Fossil fuel utilities: NextEra Energy; Public Service Enterprise Group, ONEOK.
Defense contractors: L3Harris; Huntington Ingalls, Raytheon
Industrial: 3M; Caterpillar; Dow; DuPont; General Electric; Kimberly Clark; Newmont Mining, PPG Industries.
Big agriculture: Archer Daniels Midland; Conagra; Corteva, Hormel Foods.
Financials: JPMorgan; Citigroup, Goldman Sachs.
Gambling: MGM Resorts.
Consumer-oriented: Amazon.com; Facebook; PepsiCo; Coca-Cola; McDonalds, Keurig Dr Pepper.
Included are companies contributing to climate change and the obesity epidemic, firms with longstanding superfund liabilities, big banks funding the fossil fuel industry, defense contractors, a gambling company, and a controversial social media company. How is this marketed as ESG?
If BlackRock were engaging these companies with proxy votes like traditional SRI fund managers do, it might have an excuse. According to a recent Morningstar report, iShares ESG Aware had 35 opportunities to vote for sustainability-related shareholder issues in 2020. The fund voted in favor just 9% of the time. It is not using shareholder advocacy to change these companies.
Blackrock CEO Larry Fink has been writing about ESG issues in his annual letter every year since 2016. He writes a great letter. However, his rhetoric does not seem to have an impact on the funds that Blackrock manages.

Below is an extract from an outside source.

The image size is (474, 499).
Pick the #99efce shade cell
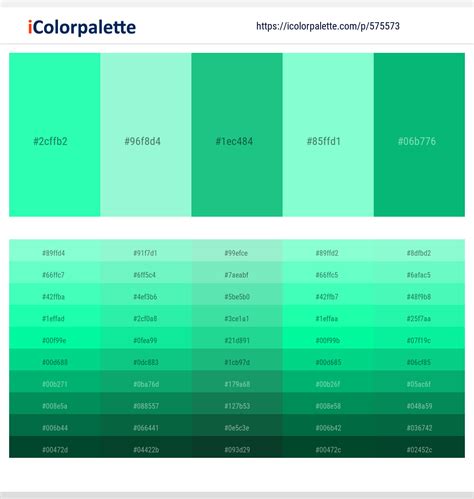[237, 250]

Next up is the Vanguard FTSE Social Index Fund VFTNX, +0.37%, which has been around since 2003 — considerably longer than ESGU. With nearly $11 billion in assets, this fund is a big player in the sustainable, responsible and impact investing marketplace. While it does eliminate the energy sector, the fund does not exclude utilities that are overwhelmingly based on fossil fuels. According to Morningstar, it has 468 holdings. Here are some of the questionable ones as of Jan. 31, the most recent reporting date:
Fossil-fuel utilities: Atmos Energy; CenterPoint Energy; PPL; Sempra Energy; CMS Energy, Alliant Energy.
Industrial: Caterpillar; Westlake Chemical; DuPont; Newmont Mining; Kimberly Clark; Dow; LyondellBasell; International Paper; Martin Marietta Materials; Celanese, Eastman Chemical.
Big agriculture: Corteva; FMC; Conagra, CF Industries
Transportation: PACCAR; Ford; Old Dominion Freight Line; Southwest Airlines, Delta Airlines.
Financials: JPMorgan, Goldman Sachs.
Consumer-oriented: Tyson Foods; Amazon.com; Facebook; PepsiCo; Coca-Cola; McDonalds; Hershey; Keurig Dr Pepper; Hormel Foods, Yandex
As with BlackRock, one has to question this index methodology. Like BlackRock, Vanguard is not voting positively on sustainability-related proxies. In 2020, this fund had 45 opportunities to vote yes and did so only 18% of the time.
There’s also a lot missing in both of these funds — where are the solar or wind stocks? Sure, there’s Tesla, but it’s a significant component of the underlying benchmark. How about natural and organic products, green building, or the recycling and circular economy? How can a fund be considered sustainable if it doesn’t include companies making a positive impact on the environment? Sustainable investing is not just about excluding the bad — it’s also about including the good.
The recent gold rush mentality of the sustainable, responsible and impact investing industry has created ample opportunities for greenwashing. Just because the CEO writes a great letter or a fund markets itself as “ESG” or “sustainable” doesn’t mean it’s so. It is up to the investor or financial adviser to conduct their due diligence and look under the hood to see what the fund is really investing in. If it doesn’t look right, it probably isn’t.